In weiterer Folge solle dadurch auch der russische Ministerpräsident Wladimir Putin geschützt werden - Kadyrov gilt als sein Statthalter in Tschetschenien. Der Sicherheitssprecher fragt sich, "warum das Justizministerium die Anklage um jeden Preis gegen alle Fakten auf eine kleine Wiener Tätergruppe beschränken und Kadyrov schützen will?"

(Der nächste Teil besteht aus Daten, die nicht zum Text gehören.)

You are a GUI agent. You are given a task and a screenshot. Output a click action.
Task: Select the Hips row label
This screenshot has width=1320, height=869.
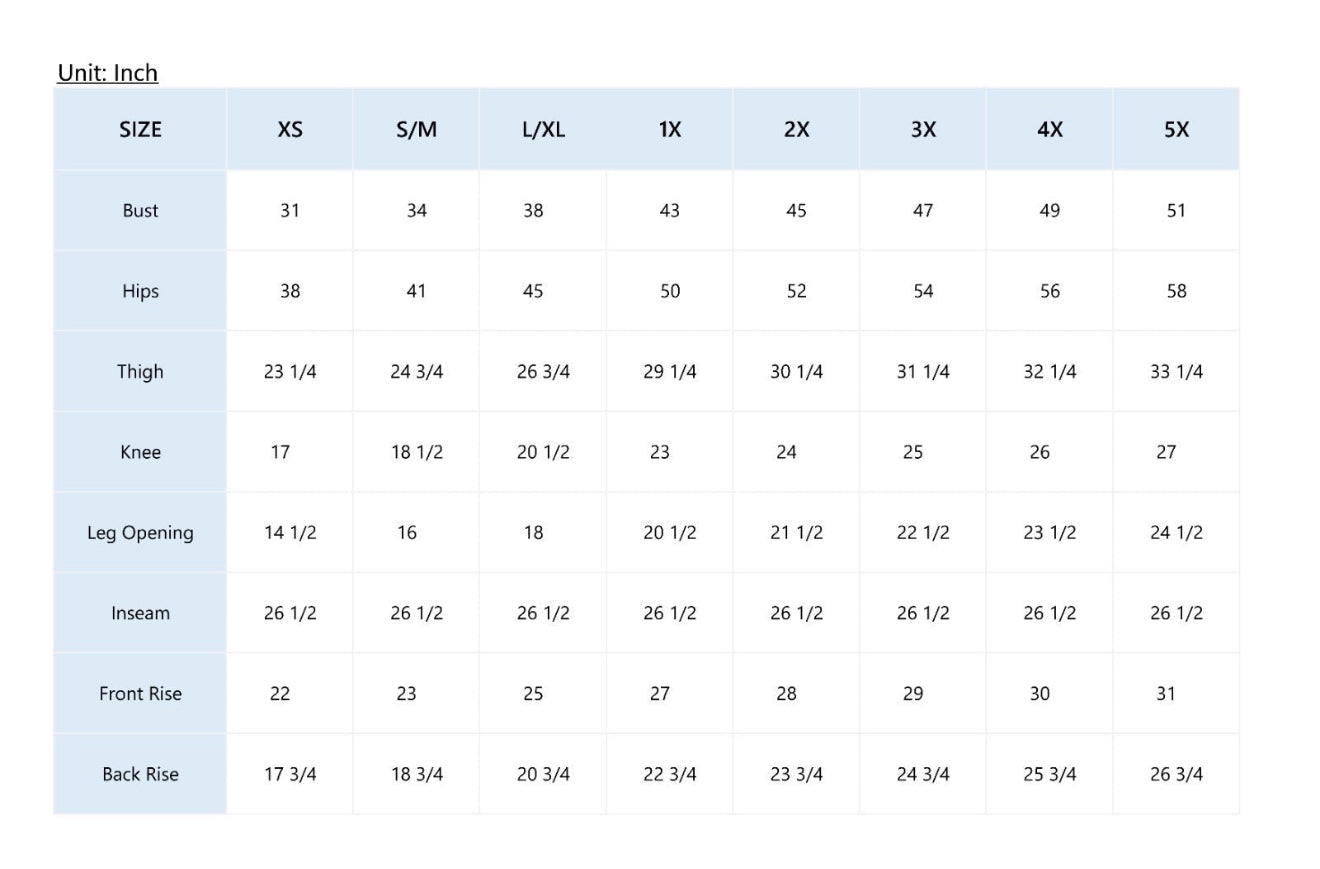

Polizei: Kosum J. kein V-Mann

Unterdessen hat Polizeisprecher Roman Hahslinger in einer Pressekonferenz am Dienstag darauf hingewiesen, dass Kosum J. kein Vertrauensmann (V-Mann) des Wiener Landesamts für Verfassungsschutz und Terrorismusbekämpfung (LVT) war (DER STANDARD berichtete), räumt aber ein: „Er hat von sich aus mehrmals das Amt kontaktiert, aber seine Informationen waren immer allgemeiner Natur und er sei dafür nicht bezahlt worden." So habe er zum Beispiel über die muslimische Glaubensgemeinschaft in Österreich berichtet.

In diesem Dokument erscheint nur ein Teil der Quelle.